Auri rocketed from a sleepy haze to a startlingly lucid awareness. She jumped and tried to fling herself off Cruz in a flurry of arms and legs and blankets. Her extremities were twisted and trapped, and she lost her balance. The floor rushed to get up close and personal with her face when two arms wrapped around her torso and scooped her up.
She landed right back where she’d started. On top of none other than Cruz De los Santos.
“You’re okay,” he said, his voice soft and calming. “You’re okay.”
She melted into the rich warmth of his dark irises. Then she remembered her grandfather.
“Grandpa!” She twisted around to look at him. “This isn’t what it looks like!”
But when she spotted him, he’d put the rifle aside so he could double over in laughter. Another round of laughs emanating from the love seat caught her attention, and she turned to see her grandmother prone on the chair, giggling it up.
“My falling is that funny?”
“No,” she said, trying to sober. “The fact that you thought your grandfather was here to chaperone.”
They doubled over again, and Auri almost cracked a smile. Cruz tucked a strand of hair behind her ear, fighting a grin himself, and Auri gave up. She laughed softly, feeling more than a little sheepish. Then a realization dawned.
“Hey,” she said, glowering at her grandparents. “What makes you think I don’t need a chaperone? This could be exactly what it looks like. You never know. We could be in the throes of passion right now.”
Cruz choked on air as Auri’s grandparents exchanged humorous glances and burst into laughter again.
“I’m sorry, hon,” Elaine said, wiping her eyes. “It’s just, your arms and legs flying about? You looked like a spasmodic starfish.”
Heat spread across her cheeks. “Thanks.”
Cruz offered her a sympathetic grin, but not too sympathetic. He brushed the backs of his fingers over her cheek, and she giggled and ducked.
Then everything hit her at once. Cruz. Her grandparents. Sybil. Her mom.
She shoved off her potential boyfriend, fought a dizzy spell, then sat up and refocused on her grandparents. They took her cue and sobered instantly, a knowing smile on their faces.
“Mom?”
Cyrus nodded. “She’s okay.”
Cruz sat up and took her hand.
She swallowed and asked, “Sybil?”
Elaine expression softened, and something akin to sympathy flashed in her eyes. “She’s going to be fine. They got to her just in time.”
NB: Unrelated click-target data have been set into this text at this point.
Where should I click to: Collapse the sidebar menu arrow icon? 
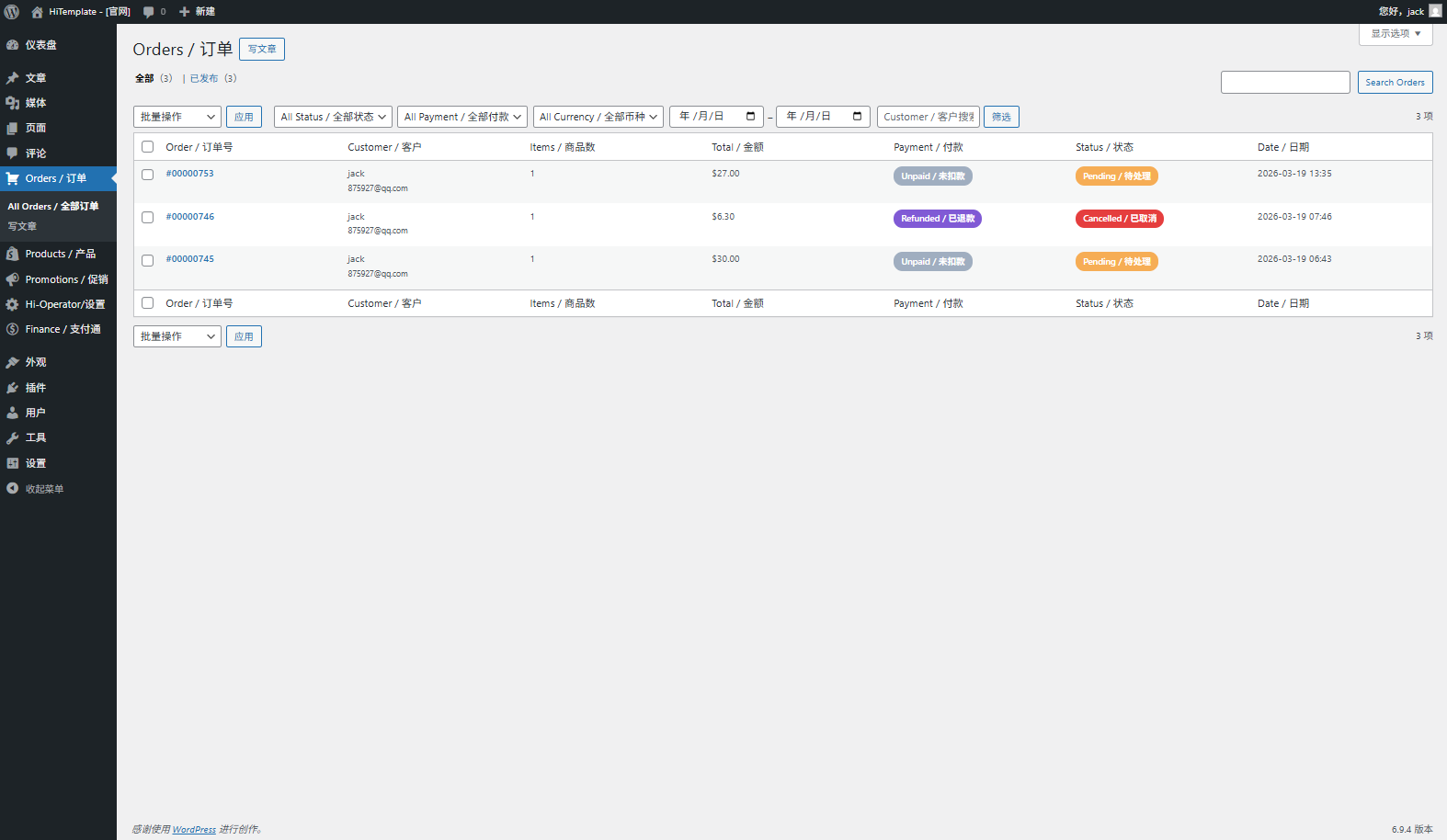pos(13,489)
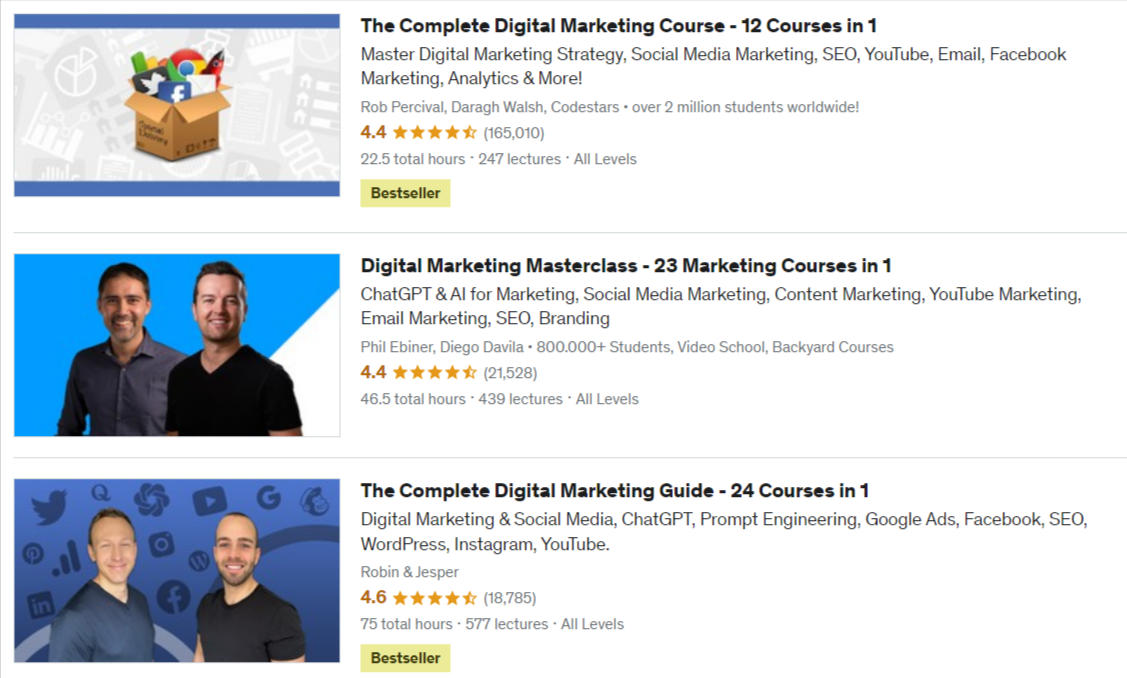The width and height of the screenshot is (1127, 678).
Task: Click the star rating with 18,785 reviews
Action: coord(435,597)
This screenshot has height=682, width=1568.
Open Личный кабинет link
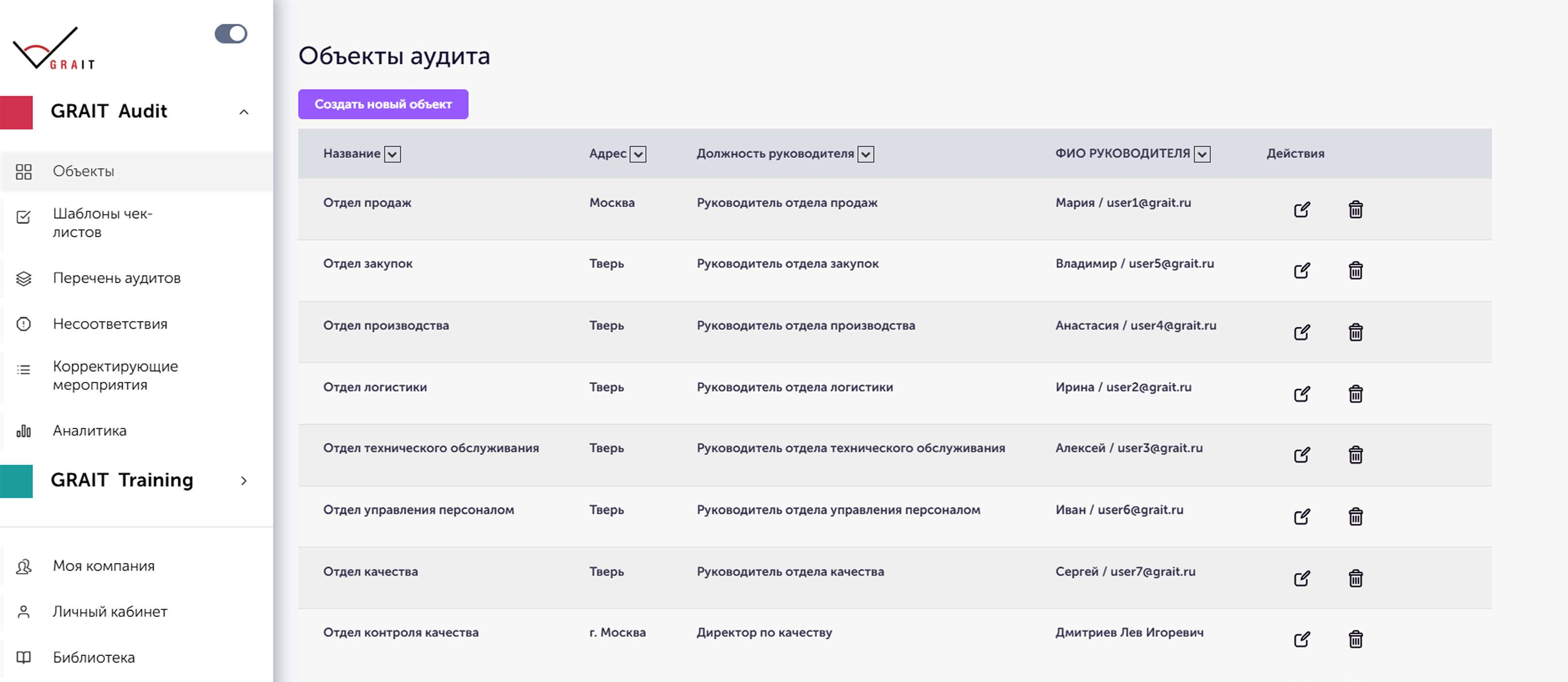(110, 612)

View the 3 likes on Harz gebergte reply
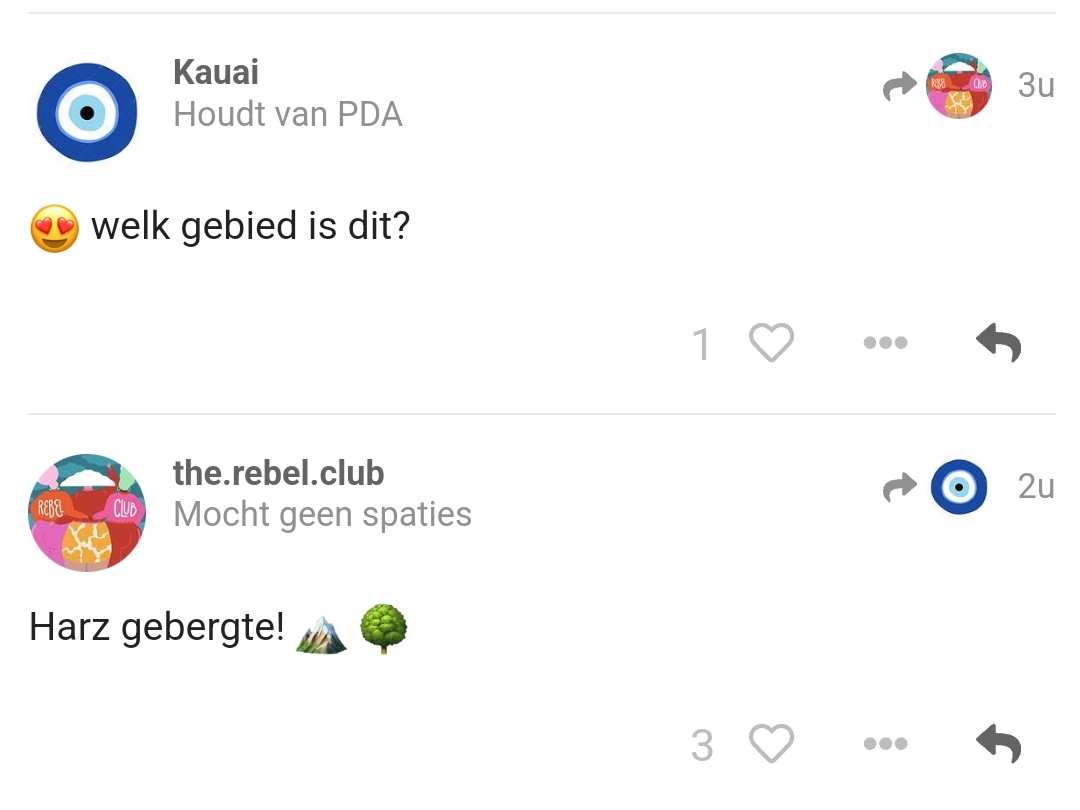click(702, 745)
The emotion Auri had been holding in for days threatened to erupt out of her. A happy sob escaped her, and she pressed her hands over her mouth as the news sank in. Then she sprang forward and hugged her grandparents.
“Your boyfriends left.”
Sun gave Quincy the barest hint of her attention as she strolled past his desk. None of them had gotten much sleep, but her inquisitive daughter made her tell her everything the minute she’d gotten home. She’d skipped the plasma facial, but she did tell her that Zee had delivered a fatal shot. She wanted Auri to have that closure.
But the story put Auri into a mild state of shock. Either that or she was figuring out how she could put it into a novel and get rich. Sun knew she’d see her daughter’s memoirs on a store shelf someday.